さらに堅牢な対策として、ripgrepの導入も検討する価値があります。
ripgrepはデフォルトで.gitignoreを尊重します。

そのため、node_modulesが.gitignoreに記載されていれば、自動的にスキップされるのです。
ripgrepをインストールすれば、Claude Codeは自動的にそれを使用します。
追加の設定は不要です。

より大きな問題

この事例が浮き彫りにするのは、技術的な不備だけではありません。
システム設計における根本的な問題です。

ユーザーはトークン使用量の内訳を確認できません。
何にどれだけ消費されているのか。
それをリアルタイムで把握する手段がないのです。

制限に達してから初めて、何かがおかしいと気づきます。
しかし、その時点では既に手遅れです。
問題の原因を特定するには、ログを詳細に分析する必要があります。

本来、こうした対策はユーザーが実装すべきものではありません。
デフォルトの挙動として組み込まれているべきです。

なぜこの問題が見過ごされたのか

興味深いことに、すべてのユーザーがこの問題に直面するわけではありません。

プロジェクト構造や作業内容によって、影響の度合いは大きく異なります。
大規模なnode_modulesを持つプロジェクトでリファクタリングを行うと、問題が顕在化しやすくなります。

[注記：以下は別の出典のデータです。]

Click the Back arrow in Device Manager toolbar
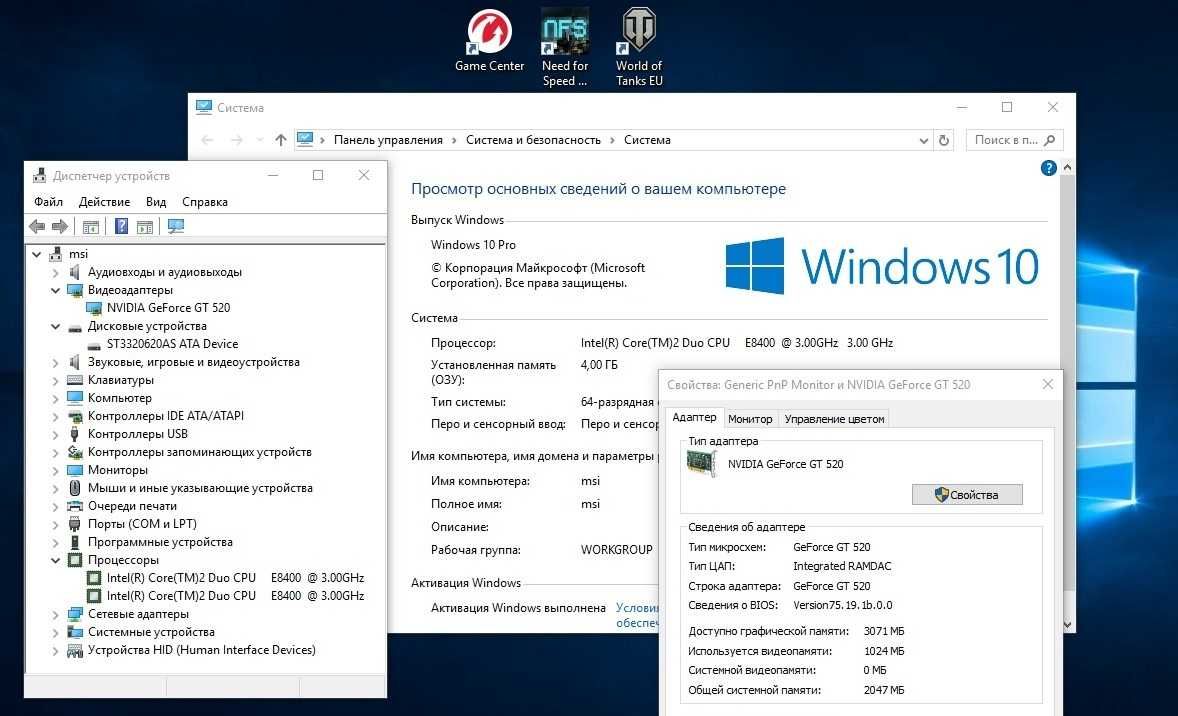This screenshot has width=1178, height=716. pos(37,227)
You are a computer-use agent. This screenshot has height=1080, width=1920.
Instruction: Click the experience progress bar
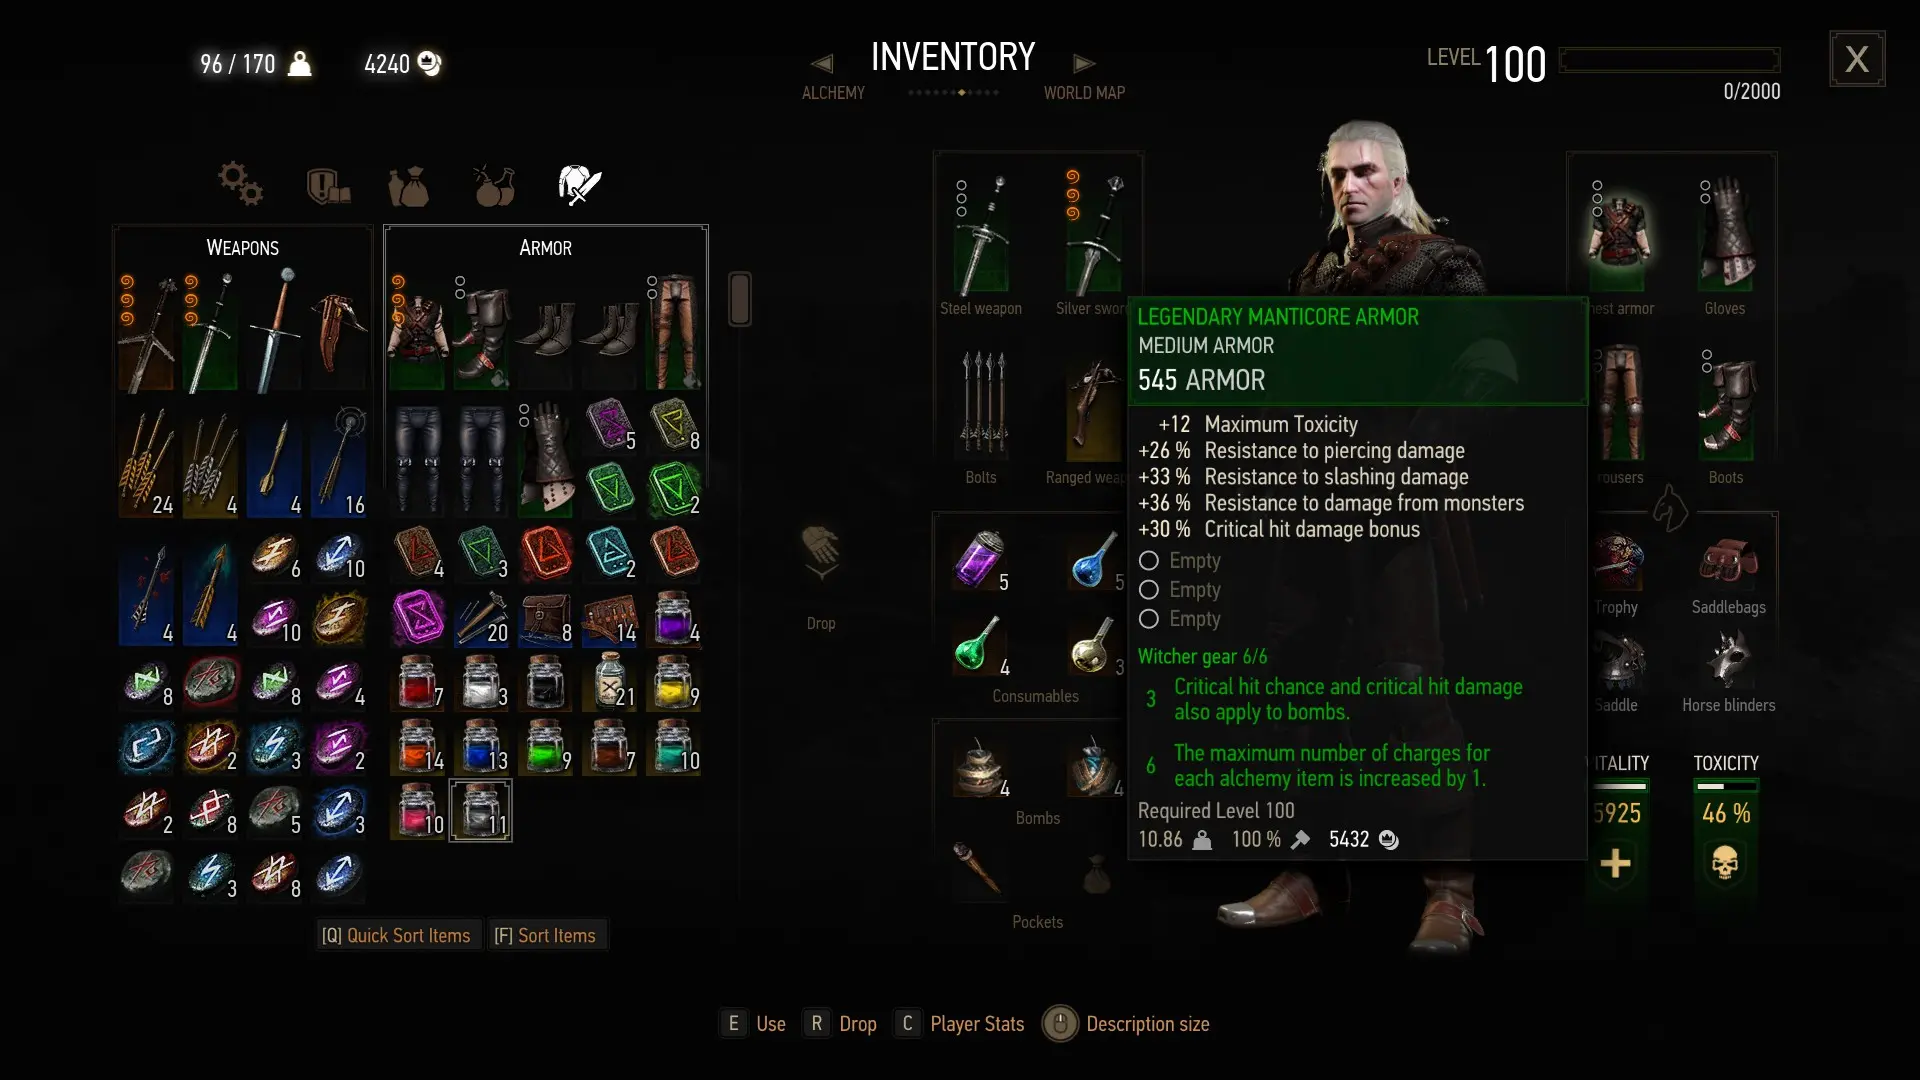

一方、小規模なプロジェクトでは、ほとんど影響を受けません。
コードベース全体を検索しない作業でも同様です。

この不均一性が、問題の発見を遅らせました。
一部のユーザーは快適に使用できます。

しかし、別のユーザーは頻繁に制限に達してしまいます。
原因が特定されるまで、後者は自分の使い方が悪いのだと考えてしまうのです。

開発者としてできること

この問題に対処するために、いくつかの実践的なアプローチがあります。

適切な.gitignore管理
まず、.gitignoreを適切に管理しましょう。
node_modules、ビルドディレクトリ、環境変数ファイルなど。
プロジェクトに不要なファイルは確実に除外してください。

具体的な指示を出す
Claude Codeに対しては、具体的な指示を出すことが重要です。
「コードベース全体を探索して」という曖昧な指示は避けましょう。
代わりに、「src/components/ディレクトリのButtonコンポーネントを確認して」という具体的な指示を出すのです。

事前の計画
計画を立てることも効果的です。
作業を始める前に、どのファイルを変更する必要があるかを整理します。
そして、Claude Codeにはそれらのファイルだけを指定して作業を依頼するのです。

ドキュメントの活用
コードベース全体の探索が必要な場合は、先にドキュメントを生成させるのも一つの方法です。
次回以降、Claude Codeはそのドキュメントを参照できます。
無駄な探索を減らせるでしょう。

ツールとの付き合い方

AIツールは驚くほど強力です。

しかし、完璧ではありません。
使用する際は、その動作を理解しておく必要があります。

何がコストになるのか。
どこに制約があるのか。
これらを把握することで、効率的な使い方が見えてきます。

Claude Codeのトークン消費問題は、その好例です。
表面的には使いやすいツールです。

しかし、内部では予想外の動作をしているのです。
こうした問題を発見し、共有し、対策を講じる。

これはツールを使いこなすために不可欠なプロセスです。

まとめ

Claude Codeのトークン消費問題は、技術的には解決可能です。
bashコマンドのフィルタリング、ripgrepの使用、.gitignoreの適切な管理。
これらの対策を組み合わせれば、大幅な改善が期待できます。

しかし、本質的な問題は残ります。
ユーザーが自分でこうした対策を講じなければならない状況。
それ自体が、改善されるべきなのです。

AIツールの開発者には、透明性と説明責任が求められます。
何にリソースが使われているのか。

それをユーザーが把握できるようにすべきです。
そして、明らかな無駄は、デフォルトで排除されているべきでしょう。

今回紹介した対策は、現時点での最善策です。
しかし、それはあくまで一時的な回避策に過ぎません。

根本的な解決は、ツールそのものの改善によってもたらされるべきです。
それまでの間、ここで紹介した方法を活用してください。
トークン制限との戦いを、少しでも楽にできるはずです。